A recent study by Adam T. Tierney offers some answers to these compelling questions.

The Short Version

Tierney & Co. followed 19 high school students who enrolled in a high school music ensemble, and compared them to 21 students at the same school who started a JROTC program.

These groups started off nicely matched in various academic and linguistic measures. However, at the end of 4 years, the group that had studied music improved in some suggestive ways.

First, the neural signatures of their response to speech changed meaningfully; oversimplifying a bit here, they were “more mature.”

Second, the musicians improved more than the JROTC participants in their ability to distinguish between and manipulate language sounds.

Reasons to be Excited

Tierney’s study gives us several reasons to perk right up.

For example: we’ve known for a long time that life-long musicians have these language processing benefits. Now we have good reason to think that even those who pick up an instrument later in life get them as well.

Another example: this study compares the musicians to the JROTC participants.

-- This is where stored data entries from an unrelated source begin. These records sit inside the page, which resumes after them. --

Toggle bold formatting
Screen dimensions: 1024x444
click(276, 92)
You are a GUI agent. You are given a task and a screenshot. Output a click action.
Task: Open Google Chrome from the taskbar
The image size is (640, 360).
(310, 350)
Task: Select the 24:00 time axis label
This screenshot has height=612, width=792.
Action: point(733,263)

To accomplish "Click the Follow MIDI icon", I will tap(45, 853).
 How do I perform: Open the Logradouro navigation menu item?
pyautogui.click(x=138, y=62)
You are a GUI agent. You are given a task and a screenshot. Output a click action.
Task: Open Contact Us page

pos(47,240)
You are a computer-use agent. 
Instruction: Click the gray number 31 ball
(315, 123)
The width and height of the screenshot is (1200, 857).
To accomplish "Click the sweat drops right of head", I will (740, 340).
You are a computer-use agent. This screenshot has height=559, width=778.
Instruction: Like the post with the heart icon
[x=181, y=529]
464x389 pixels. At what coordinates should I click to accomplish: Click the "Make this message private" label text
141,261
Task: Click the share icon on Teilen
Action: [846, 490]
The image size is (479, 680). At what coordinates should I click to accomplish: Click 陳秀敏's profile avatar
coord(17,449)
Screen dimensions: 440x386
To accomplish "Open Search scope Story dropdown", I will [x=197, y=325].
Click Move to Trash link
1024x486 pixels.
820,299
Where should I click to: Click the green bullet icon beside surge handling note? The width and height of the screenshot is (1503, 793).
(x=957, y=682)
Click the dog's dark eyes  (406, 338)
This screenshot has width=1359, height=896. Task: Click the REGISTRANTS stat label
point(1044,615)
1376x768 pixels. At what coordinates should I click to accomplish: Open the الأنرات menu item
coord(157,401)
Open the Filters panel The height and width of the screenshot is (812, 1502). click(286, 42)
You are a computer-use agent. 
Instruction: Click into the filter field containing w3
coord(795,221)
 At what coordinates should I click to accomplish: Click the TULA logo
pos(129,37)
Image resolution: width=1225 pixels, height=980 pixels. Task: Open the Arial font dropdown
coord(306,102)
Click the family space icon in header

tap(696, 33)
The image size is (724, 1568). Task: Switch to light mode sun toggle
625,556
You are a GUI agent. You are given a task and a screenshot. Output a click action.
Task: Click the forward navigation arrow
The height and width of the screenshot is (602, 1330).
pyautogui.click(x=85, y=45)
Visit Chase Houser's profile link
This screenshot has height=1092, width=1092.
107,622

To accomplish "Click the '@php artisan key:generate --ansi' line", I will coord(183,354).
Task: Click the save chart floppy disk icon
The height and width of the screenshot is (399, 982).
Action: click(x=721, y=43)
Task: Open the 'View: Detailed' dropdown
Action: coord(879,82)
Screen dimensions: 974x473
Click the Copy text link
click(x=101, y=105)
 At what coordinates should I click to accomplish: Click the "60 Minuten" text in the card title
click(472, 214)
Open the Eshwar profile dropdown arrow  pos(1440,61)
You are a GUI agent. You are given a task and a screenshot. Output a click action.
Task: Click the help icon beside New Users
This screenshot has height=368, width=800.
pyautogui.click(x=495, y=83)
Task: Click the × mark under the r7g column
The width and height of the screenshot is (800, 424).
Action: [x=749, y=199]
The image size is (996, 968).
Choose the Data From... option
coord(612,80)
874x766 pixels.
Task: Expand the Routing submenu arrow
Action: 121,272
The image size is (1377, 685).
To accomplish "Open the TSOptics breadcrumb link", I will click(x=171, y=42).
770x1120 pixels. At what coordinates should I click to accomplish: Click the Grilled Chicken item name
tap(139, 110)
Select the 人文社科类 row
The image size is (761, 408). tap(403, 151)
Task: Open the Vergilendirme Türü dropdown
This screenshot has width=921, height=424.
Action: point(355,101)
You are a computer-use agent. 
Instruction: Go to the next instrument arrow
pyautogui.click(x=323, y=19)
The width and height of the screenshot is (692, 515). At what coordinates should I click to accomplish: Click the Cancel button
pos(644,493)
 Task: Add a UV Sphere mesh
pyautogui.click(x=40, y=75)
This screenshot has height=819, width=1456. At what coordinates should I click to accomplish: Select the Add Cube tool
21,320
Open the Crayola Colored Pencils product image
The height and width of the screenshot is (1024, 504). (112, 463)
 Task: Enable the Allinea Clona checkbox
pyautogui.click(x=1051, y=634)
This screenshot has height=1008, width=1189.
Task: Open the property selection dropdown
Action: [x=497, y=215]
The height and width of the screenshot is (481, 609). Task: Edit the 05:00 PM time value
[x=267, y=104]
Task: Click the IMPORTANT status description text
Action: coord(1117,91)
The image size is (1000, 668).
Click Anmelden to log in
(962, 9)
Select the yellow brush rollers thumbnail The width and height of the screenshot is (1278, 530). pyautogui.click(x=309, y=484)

That is, it does not compare them just to some random collection of non-musicians. Like these new musicians, the JROTC students had a highly disciplined practice schedule, had to function in a structured group, and so forth.

Because the study includes this “active control group,” we can be sure the results don’t come from–say–just being part of an organized school activity.

Most exciting: the students’ improvement in their ability to process language sounds.

This ability–called “phonemic awareness”–gets a lot of research attention, because it can predict success in several essential language skills: reading and writing, to name two.

We test phonemic awareness in many ways. For instance:

  • “Which one of these words does not rhyme with the others: bell, swell, full, tell.”
  • “Say the word ‘boat.’ Now, say that again without the ‘b’ sound.”
  • “How many syllables are there in the word ‘ventricle’?”

If music practice–even music practice begun in high school–can improve students’ phonemic awareness, it just might be able to help them do well in other courses where they have to process language–which is to say: all of them.

Reasons to Remain Calm

Tierney’s study is exciting, but we shouldn’t require all of our students to join band just yet. Here are a few important gaps in this research:

The students enrolled in music class improved their phonemic awareness, but Tierney didn’t measure if that improvement had any impact on, say, their performance in English class; or, perhaps, their ability to learn a new language. That effect is plausible, but not demonstrated here.

Also, Tierney & Co. measured two other linguistic abilities beyond phonemic awareness: phonological memory, and rapid naming. They found no statistically significant difference between the music students and the JROTC students in these two measures.

If one measure out of three shows improvement, that’s good. But it’s not a home run.

And, a point about the research methodology here. These students chose to join band or JROTC; they were not–in the “gold standard” of research–randomly assigned to do so. (Of course: there are many good reasons to let students choose, rather than forcing them into one group or another.)

The differences we see, therefore, might not have to do with the experience of band vs. JROTC. Instead, they might be differences in the kind of 9th grader who wants to be in band vs. the kind of 9th grader who wants to be in JROTC.

In other words: perhaps those band students were always a little better at discriminating among sounds, which is why they were drawn to music in the first place. Tierney’s team did try to rule that out with their various pre-study measures, but perhaps those differences are not captured by the tests we have.

We just don’t know. (Or, better said: we don’t “know” in the way that scientists want to know things.)

A Final Point

I understand why people are attracted to this argument: “students should do art because it makes them better at other things we do in school.”

I am more attracted to this argument: “students should make art because it’s an essential expression of human joy, sorrow, love, solitude, fun, reverence, and hope.”

In other words: I don’t think schools should foster art because it makes people better at STEM. I think schools should champion art because it makes people better at being people.